Start of ENTRIES SHOWN
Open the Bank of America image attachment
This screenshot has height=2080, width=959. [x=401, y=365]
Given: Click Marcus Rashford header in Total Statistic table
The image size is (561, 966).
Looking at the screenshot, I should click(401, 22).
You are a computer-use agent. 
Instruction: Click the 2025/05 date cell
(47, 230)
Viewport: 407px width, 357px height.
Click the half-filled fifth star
End of ENTRIES SHOWN
Start of ENTRIES SHOWN
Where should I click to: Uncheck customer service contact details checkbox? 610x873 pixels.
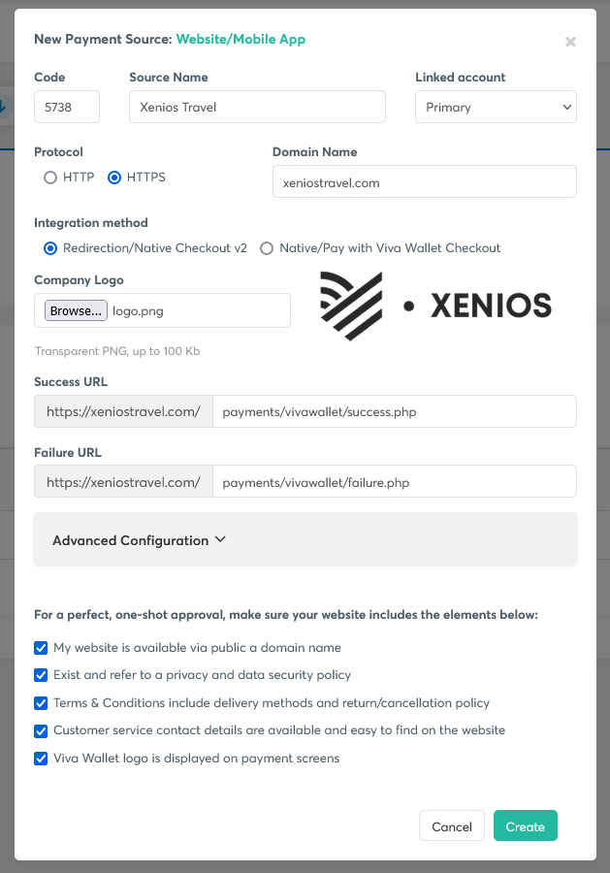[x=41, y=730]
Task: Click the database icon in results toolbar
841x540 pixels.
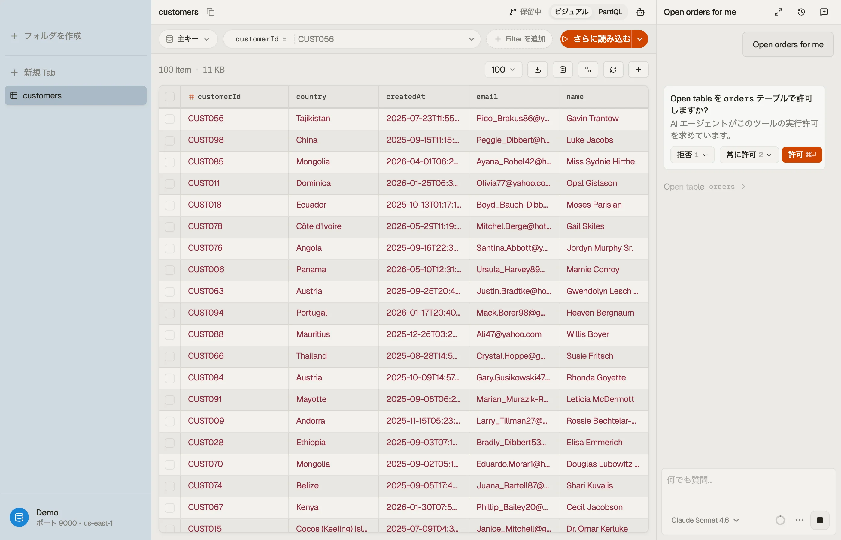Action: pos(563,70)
End of ENTRIES SHOWN
* **YOUR INSTRUCTIONS**:
Both end lines included, restate word for word the lines above from the line with "Instruction: Click the 2025/05 date cell" to the line with "Click the half-filled fifth star", and nothing else.

* **RESULT OF THE EXERCISE**:
Instruction: Click the 2025/05 date cell
(47, 230)
Viewport: 407px width, 357px height.
Click the half-filled fifth star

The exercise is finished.